D’après Alassane Wangara, du bureau de l’Association malienne des droits de l’homme de Tombouctou, « on observe une réelle accalmie dans la zone. Les gens circulent à nouveau hors de la ville car les rumeurs disent que beaucoup de bandits ont été arrêtés ». Pour lui, le problème ne réside pas dans le fait que la sécurité soit assurée par des forces non étatiques, mais que les personnes incarcérées dans le cadre de l’opération soient envoyées à Kidal, dans les geôles du HCUA, plutôt que d’être remises à la justice malienne. « Et après cela, on ne sait pas ce qu’ils deviennent », précise-t-il.

« Mise en œuvre intégrale de l’accord de paix »

Cette ville du nord-est du Mali reste en effet un point de crispation. « A Kidal, c’est le drapeau malien, l’administration malienne, et j’ai parfois entendu le contraire », déclarait Emmanuel Macron, le 12 novembre, lors d’une rencontre à Paris avec les chefs d’Etat malien, nigérien et tchadien. En septembre, le président nigérien Mahamadou Issoufou critiquait le statut ambivalent de la localité et accusait les groupes présents d’héberger des djihadistes en son sein.

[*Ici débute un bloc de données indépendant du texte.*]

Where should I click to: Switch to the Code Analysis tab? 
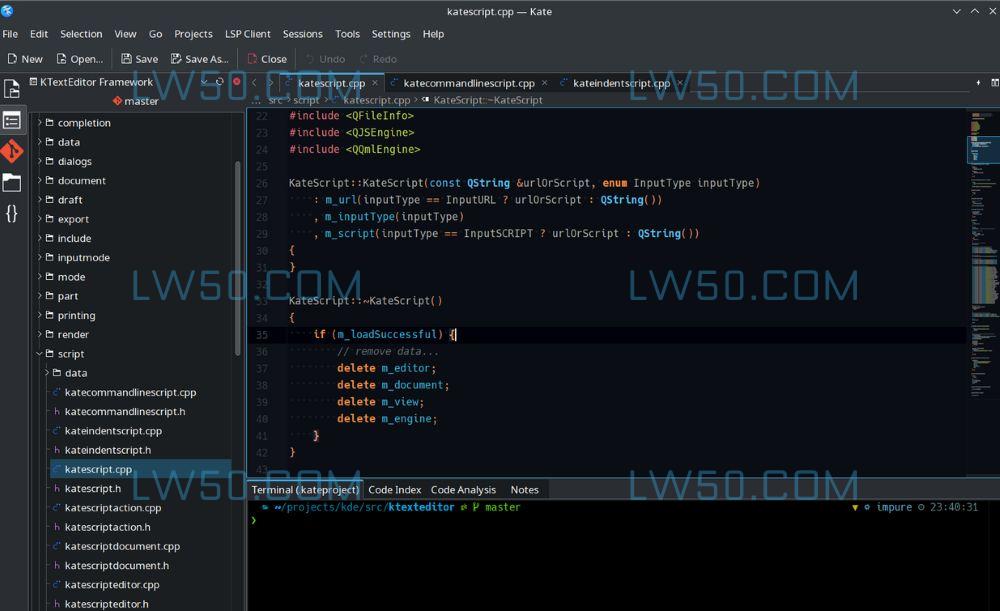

« Cette opération intervient dans un contexte marqué par des accusations répétées et persistantes de collusion avec les groupes djihadistes », analyse Ibrahim Maïga, chercheur au sein de l’Institut de recherche de sécurité. Selon lui, les groupes signataires au sein de la CMA veulent désormais se poser en « force positive » au sein des populations. « Avec la présence d’Ansar Dine et d’Al-Qaida dans ces zones, il est important pour la CMA de gagner en crédibilité auprès des autorités pour infirmer ces accusations », ajoute le chercheur.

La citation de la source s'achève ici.